State Capitol Exhibits


2011 State Capitol Exhibits

2011 State Capitol Exhibits

Spring 2011—Capitol 100

Secretary of State Mark Martin helped celebrate the 100th Anniversary of the Arkansas State Capitol with ‘Capitol 100” as the spring display. It offered an impressive look at the building’s creation from groundbreaking to the date of moving in; a project complete with budget challenges and numerous delays.

“It was a political hot potato that rose above political wrangling,” said David Ware, Capitol historian. “The Capitol represents the triumph of big ideas over fairly strong adversity that you still see today in large building projects.”

 

Construction of the Arkansas Capitol began in 1899 and stalled early due to problems with financing and failed deadlines. With the support and vision from the project’s most emphatic backer, then-Governor George Donaghey, members of the Arkansas Legislature met for the first time in the chambers of the still-unfinished Capitol on January 9, 1911. Donaghey declared the building was “done enough” to accommodate the solons and state officers.

“The Capitol turned out far better than many expected, other than George Donaghey, who was a believer in the very beginning, ” Ware said. “The finished product is a miracle of will.”

The “Capitol 100” display was an impressionistic look at the building’s creation including original blueprints, bricks, and a rustic mule-drawn scraper, typical of those used by convicts in the excavation. The exhibit highlighted the vision of the Capitol’s first architect, George R. Mann, including a large-scale watercolor rendering of Mann’s never-built design for the Montana State Capitol, which served as the “design DNA” of the Arkansas State Capitol.

Other images revealed the faces of laborers and craftsmen, free and convict, who worked to make the Capitol ready for its debut as the seat of state government. A final image showed Governor George Donaghey seated with his staff in the oak-paneled Governor’s Reception Room on his first day there.

Fall 2011—The Greatest Generation—And More

The Greatest Generation—And More: Honoring Service Over a Century was a collection of uniforms, accoutrements and memorabilia from America’s wars of the last 100 years, on loan from Mr. Harold Steelman of Little Rock.

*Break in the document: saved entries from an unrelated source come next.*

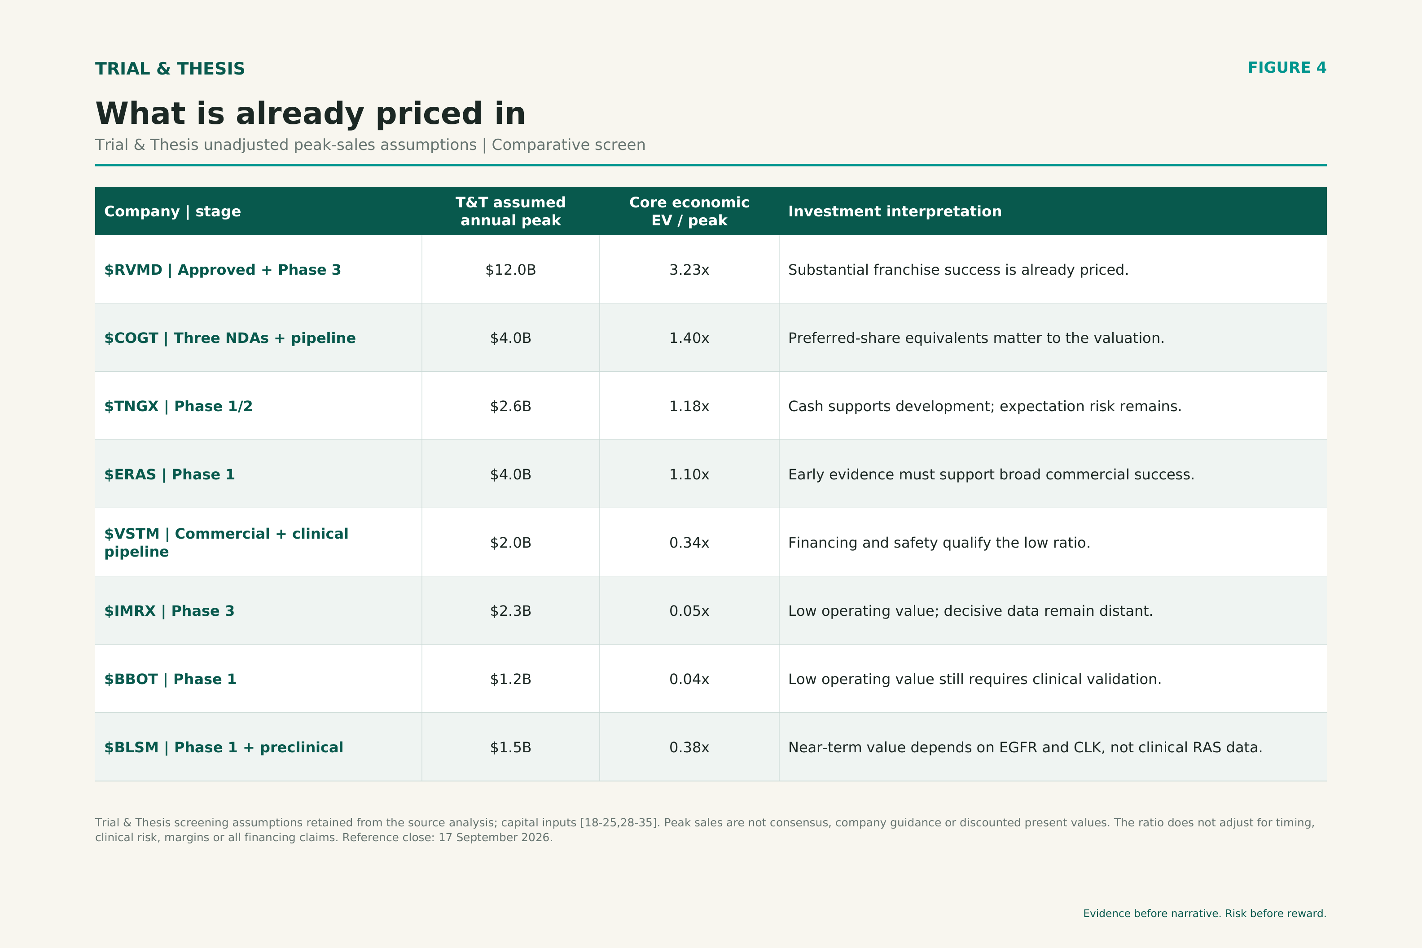Select the $12.0B peak sales value
Screen dimensions: 1422x948
point(511,270)
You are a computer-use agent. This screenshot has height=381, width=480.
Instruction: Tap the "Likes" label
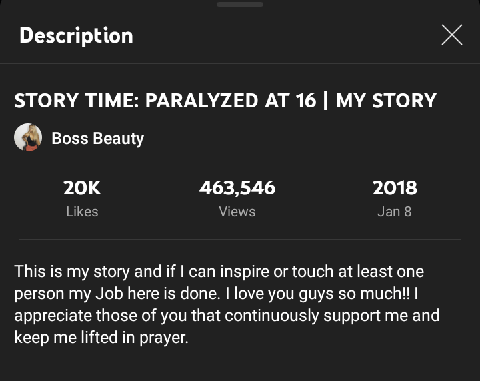point(82,212)
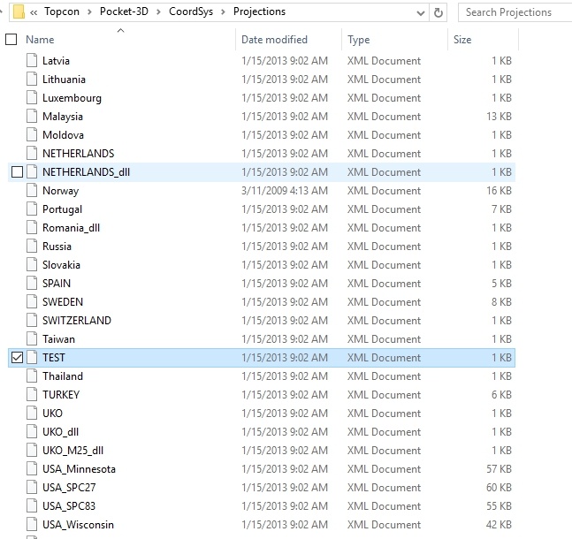Click the folder icon in address bar
This screenshot has height=539, width=572.
(15, 12)
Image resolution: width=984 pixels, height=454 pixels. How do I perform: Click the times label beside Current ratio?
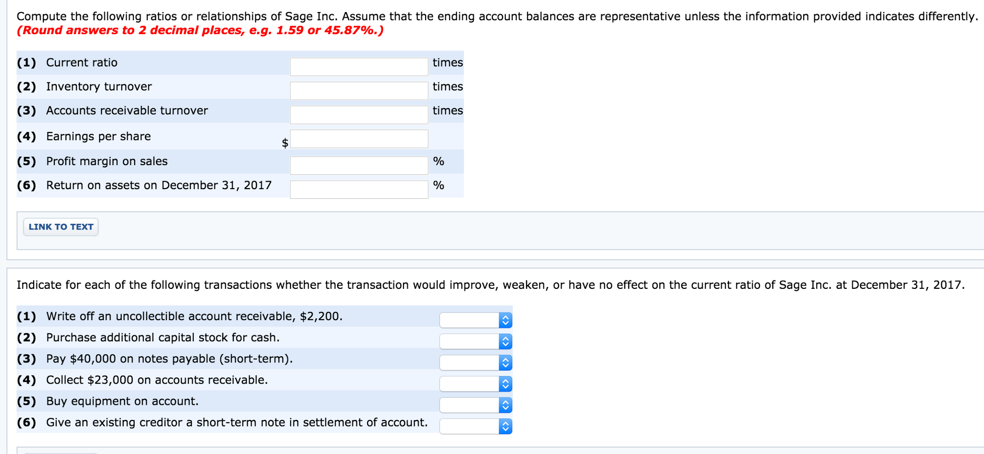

“I’m very grateful to Coach Steelman for loaning these artifacts to us,” Secretary Martin said. “This is a valuable display to remind all of us of the cost of freedom.”

Steelman worked during legislative sessions for the State Senate but is better known to Arkansasn for his athletic background as a University of Arkansas football player from 1954-55 and a high school and college coach before becoming manager of War memorial Stadium. He also led the AETN World War II veterans oral history project, interviewing over 100 veterans.

The collection emphasized World War II but included items from World War I, the Korean War, Vietnam and more recent conflicts - a century, or close to it, of uniformed Americans going overseas.

Souvenir pillows from training bases around the country conjured images of recruits shipped far from home after donning Uncle Sam’s suit. A pocket missal prepared for Catholic soldiers displayed next to an Army songbook, a 1942 training camp Christmas program souvenir and a home-front morale-building event leaflet. Alongside various unit histories, published during or just after the war, a 1948 letter inviting demobilized “alumni” of an armed unit to join the division association. A vintage copy of the wartime classic, Thirty Seconds Over Tokyo, opened to a picture of an American pilot captured by Japanese troops.. Under it, the pictured pilot and onetime prisoner inscribed the book to Steelman with the wry comment, “not my best day.”

After leaving the Capitol, the exhibit was used to raise money to speed the development of the Arkansas Veterans’ Hall of Fame.